Let Me Teach You: Pedagogical Foundations of Feedback for Language Models

Beatriz Borges, Niket Tandon, Tanja Käser, Antoine Bosselut


Abstract
Natural Language Feedback (NLF) is an increasingly popular mechanism for aligning Large Language Models (LLMs) to human preferences. Despite the diversity of the information it can convey, NLF methods are often hand-designed and arbitrary, with little systematic grounding. At the same time, research in learning sciences has long established several effective feedback models. In this opinion piece, we compile ideas from pedagogy to introduce FELT, a feedback framework for LLMs that outlines various characteristics of the feedback space, and a feedback content taxonomy based on these variables, providing a general mapping of the feedback space.

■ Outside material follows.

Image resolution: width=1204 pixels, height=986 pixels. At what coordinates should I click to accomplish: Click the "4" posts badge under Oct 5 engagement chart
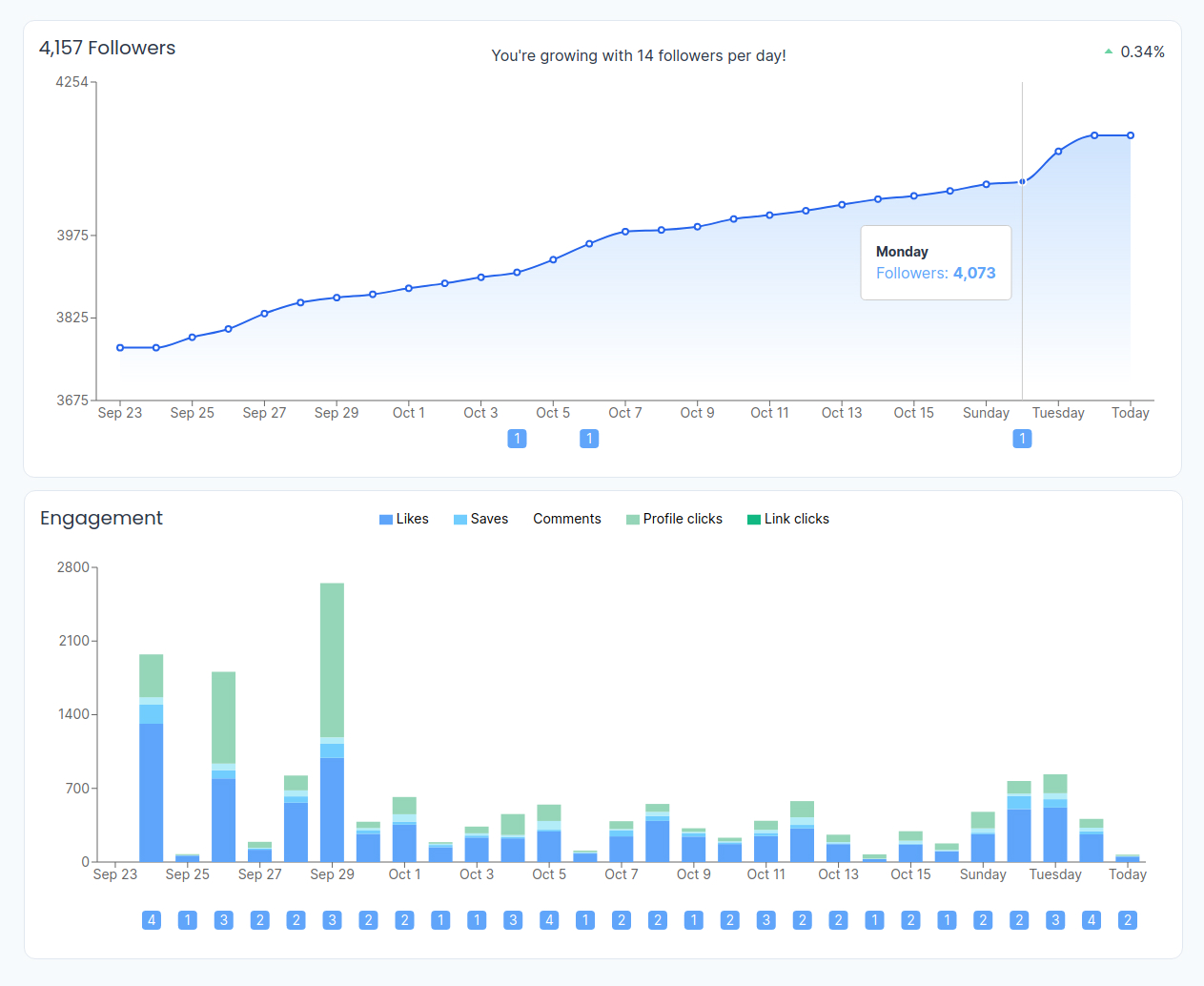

In addition to streamlining NLF designs, FELT also brings out new, unexplored directions for research in NLF. We make our taxonomy available to the community, providing guides and examples for mapping our categorizations to future research.
Anthology ID:
2024.emnlp-main.674
Volume:
Proceedings of the 2024 Conference on Empirical Methods in Natural Language Processing
Month:
November
Year:
2024
Address:
Miami, Florida, USA
Editors:
Yaser Al-Onaizan, Mohit Bansal, Yun-Nung Chen
Venue:
EMNLP
SIG:
Publisher:
Association for Computational Linguistics
Note:
Pages:
12082–12104
Language:
URL:
https://aclanthology.org/2024.emnlp-main.674
DOI:
10.18653/v1/2024.emnlp-main.674
Bibkey:
Cite (ACL):
Beatriz Borges, Niket Tandon, Tanja Käser, and Antoine Bosselut. 2024. Let Me Teach You: Pedagogical Foundations of Feedback for Language Models. In Proceedings of the 2024 Conference on Empirical Methods in Natural Language Processing, pages 12082–12104, Miami, Florida, USA. Association for Computational Linguistics.
Cite (Informal):
Let Me Teach You: Pedagogical Foundations of Feedback for Language Models (Borges et al., EMNLP 2024)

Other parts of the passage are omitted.